Burası Rusya Federasyonu’na bağlı Adığey Cumhuriyeti’nin başkenti Maykop, yani benim anayurdum. 150 yıl önce atalarım Kafkas-Rus Savaşları’nda Çarlık Rusya’sına yenilerek buradan Osmanlı ülkesine sürülmüşler. Böylece anayurt ve sürgün kesimleri olmak üzere Çerkes halkını oluşturan iki ayrı kesim ortaya çıkmış.
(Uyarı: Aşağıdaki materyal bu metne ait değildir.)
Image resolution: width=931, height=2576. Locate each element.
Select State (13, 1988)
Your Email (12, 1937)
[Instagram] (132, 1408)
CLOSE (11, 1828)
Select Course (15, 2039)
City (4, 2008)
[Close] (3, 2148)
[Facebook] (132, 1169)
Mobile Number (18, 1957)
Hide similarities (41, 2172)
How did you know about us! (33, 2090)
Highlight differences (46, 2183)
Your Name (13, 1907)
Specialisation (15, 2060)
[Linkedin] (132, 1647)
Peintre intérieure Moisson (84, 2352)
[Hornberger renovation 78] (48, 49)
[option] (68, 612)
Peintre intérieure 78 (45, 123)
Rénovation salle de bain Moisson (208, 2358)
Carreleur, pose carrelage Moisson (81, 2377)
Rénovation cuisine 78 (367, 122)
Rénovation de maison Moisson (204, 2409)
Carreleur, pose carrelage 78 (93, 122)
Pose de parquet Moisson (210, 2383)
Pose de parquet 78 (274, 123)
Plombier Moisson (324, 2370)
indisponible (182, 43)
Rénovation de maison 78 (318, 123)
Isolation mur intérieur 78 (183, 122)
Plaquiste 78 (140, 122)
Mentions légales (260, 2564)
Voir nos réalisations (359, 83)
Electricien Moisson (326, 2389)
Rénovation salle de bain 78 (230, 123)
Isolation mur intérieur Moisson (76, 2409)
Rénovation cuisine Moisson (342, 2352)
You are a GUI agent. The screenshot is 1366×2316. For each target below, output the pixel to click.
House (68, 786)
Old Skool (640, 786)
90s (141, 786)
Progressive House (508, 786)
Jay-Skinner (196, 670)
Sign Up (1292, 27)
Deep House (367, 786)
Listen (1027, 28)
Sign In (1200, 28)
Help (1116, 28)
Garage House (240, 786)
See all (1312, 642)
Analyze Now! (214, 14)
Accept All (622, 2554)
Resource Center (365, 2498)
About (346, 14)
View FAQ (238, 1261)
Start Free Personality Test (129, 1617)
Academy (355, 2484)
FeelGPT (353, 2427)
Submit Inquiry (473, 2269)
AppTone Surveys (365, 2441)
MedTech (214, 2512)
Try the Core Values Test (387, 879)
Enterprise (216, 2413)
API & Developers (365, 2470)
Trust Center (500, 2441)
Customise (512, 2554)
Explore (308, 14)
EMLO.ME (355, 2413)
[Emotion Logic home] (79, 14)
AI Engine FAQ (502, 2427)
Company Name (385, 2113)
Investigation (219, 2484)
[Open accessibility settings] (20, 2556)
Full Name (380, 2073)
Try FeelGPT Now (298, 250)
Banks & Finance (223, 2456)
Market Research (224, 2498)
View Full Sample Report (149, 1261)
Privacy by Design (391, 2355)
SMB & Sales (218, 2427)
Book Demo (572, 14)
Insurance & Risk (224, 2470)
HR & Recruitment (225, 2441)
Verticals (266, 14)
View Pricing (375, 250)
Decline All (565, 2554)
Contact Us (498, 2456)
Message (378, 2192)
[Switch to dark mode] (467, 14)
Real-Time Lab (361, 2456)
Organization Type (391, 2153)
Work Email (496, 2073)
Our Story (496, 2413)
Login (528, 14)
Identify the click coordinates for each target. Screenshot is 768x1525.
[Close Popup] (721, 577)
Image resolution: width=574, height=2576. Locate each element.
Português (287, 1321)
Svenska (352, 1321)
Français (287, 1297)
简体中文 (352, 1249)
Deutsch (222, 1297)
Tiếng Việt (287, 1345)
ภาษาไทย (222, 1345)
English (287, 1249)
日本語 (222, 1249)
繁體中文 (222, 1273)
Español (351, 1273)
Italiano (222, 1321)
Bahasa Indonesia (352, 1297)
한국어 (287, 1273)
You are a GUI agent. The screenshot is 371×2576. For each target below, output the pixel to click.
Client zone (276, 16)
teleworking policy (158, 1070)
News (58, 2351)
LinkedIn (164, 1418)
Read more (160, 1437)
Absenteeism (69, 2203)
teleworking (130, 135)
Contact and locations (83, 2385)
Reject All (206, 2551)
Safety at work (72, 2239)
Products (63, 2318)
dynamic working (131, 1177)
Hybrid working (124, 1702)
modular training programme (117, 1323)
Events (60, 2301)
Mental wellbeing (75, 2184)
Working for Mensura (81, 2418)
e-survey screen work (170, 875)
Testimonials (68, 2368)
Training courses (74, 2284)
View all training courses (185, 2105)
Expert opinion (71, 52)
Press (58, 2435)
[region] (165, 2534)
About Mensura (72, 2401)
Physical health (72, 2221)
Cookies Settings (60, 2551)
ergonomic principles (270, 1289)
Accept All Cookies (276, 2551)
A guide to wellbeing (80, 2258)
Ben Dönüşçü bir Çerkes’im, yani halkımın ulusal kurtuluşu için ata topraklarına, anayurdum Kuzey Kafkasya’ya dönüşü savunuyorum. Çerkes siyasetlerinden biri olan Dönüş Düşüncesi’ni okurlara daha sonra ayrıca izah edeceğim. Biraz karmaşık görünür ama oldukça mantıklı bir düşünce sistematiğidir Dönüşçülük.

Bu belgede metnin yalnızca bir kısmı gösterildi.